South of Sana on Saturday, government forces appeared to withdraw from Taiz, a major city in Yemen’s central highlands where protesters and tribesmen sympathetic to their cause have taken up arms against government troops. Tanks had been deployed in the city on Friday, and many residents feared a repeat of the brutal crackdown that took place last week, in which many protesters were killed. But after more clashes between armed tribesmen and troops, the military appeared to have retreated to their bases.
“There are no soldiers in the streets today; no checkpoints inside the city. It’s only the armed tribesmen who came to protect us,” an activist, Riyadh al-Adeeb, said.
Some analysts said that Saudi Arabia would not have agreed to allow Mr. Saleh to come to Riyadh without extracting a promise that he would finally resign as president.
In recent weeks, King Abdullah of Saudi Arabia personally urged Mr. Saleh to sign the deal sponsored by the Gulf Cooperation Council, a six-nation body of Yemen’s Arab neighbors. The agreement called on him to cede power in exchange for immunity from prosecution for himself and his family.

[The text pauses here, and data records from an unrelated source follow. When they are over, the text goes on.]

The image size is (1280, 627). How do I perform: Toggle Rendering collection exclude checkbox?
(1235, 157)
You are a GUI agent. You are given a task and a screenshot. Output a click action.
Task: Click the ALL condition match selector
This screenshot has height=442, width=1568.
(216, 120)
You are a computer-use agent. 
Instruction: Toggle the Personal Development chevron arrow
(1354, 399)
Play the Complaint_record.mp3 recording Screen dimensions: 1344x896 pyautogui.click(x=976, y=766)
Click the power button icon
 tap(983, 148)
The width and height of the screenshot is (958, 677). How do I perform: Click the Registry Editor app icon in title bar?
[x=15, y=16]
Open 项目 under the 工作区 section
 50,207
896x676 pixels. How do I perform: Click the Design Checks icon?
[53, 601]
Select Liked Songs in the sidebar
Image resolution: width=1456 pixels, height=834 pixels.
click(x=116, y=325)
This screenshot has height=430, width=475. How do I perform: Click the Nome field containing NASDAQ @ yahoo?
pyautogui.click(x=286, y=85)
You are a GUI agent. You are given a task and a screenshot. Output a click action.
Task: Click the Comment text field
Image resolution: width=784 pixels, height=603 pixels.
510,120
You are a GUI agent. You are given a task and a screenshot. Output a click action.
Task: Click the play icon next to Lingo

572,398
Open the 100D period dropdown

The United States has also pressed Mr. Saleh to step down, seeing an orderly departure as the start of a transition that would ease Yemen’s political crisis and allow authorities to regain control of Yemen’s outlying provinces and the jihadists there.
Last week, President Obama sent Mr. Brennan to Saudi Arabia to try to help find a way to ease Mr. Saleh out. The visit underscored the United States’ lack of leverage with Mr. Saleh, who — despite his cooperation on counterterrorism — has for years been a frustratingly inconsistent partner.
Now, Saudi Arabia finds itself in a position of power, with the wounded Yemeni president more dependent than ever on his oil-rich neighbors. But the Saudis — always uncomfortable with Yemen’s complex and poisonous politics — face difficult choices.
If Mr. Saleh steps down, they are left with the responsibility of fostering a new political order in a country with democratic aspirations but few working institutions, even as they struggle to beat back the revolutionary currents in Bahrain and elsewhere in the Middle East.
“It’s a real irony: the Saudis usually oppose change, but in Yemen they have become the midwives of change,” said Bernard Haykel, a scholar of Middle Eastern studies at Princeton who has written extensively on both Yemen and Saudi Arabia. “They will have to decide what change means in this context, and it will not be easy.”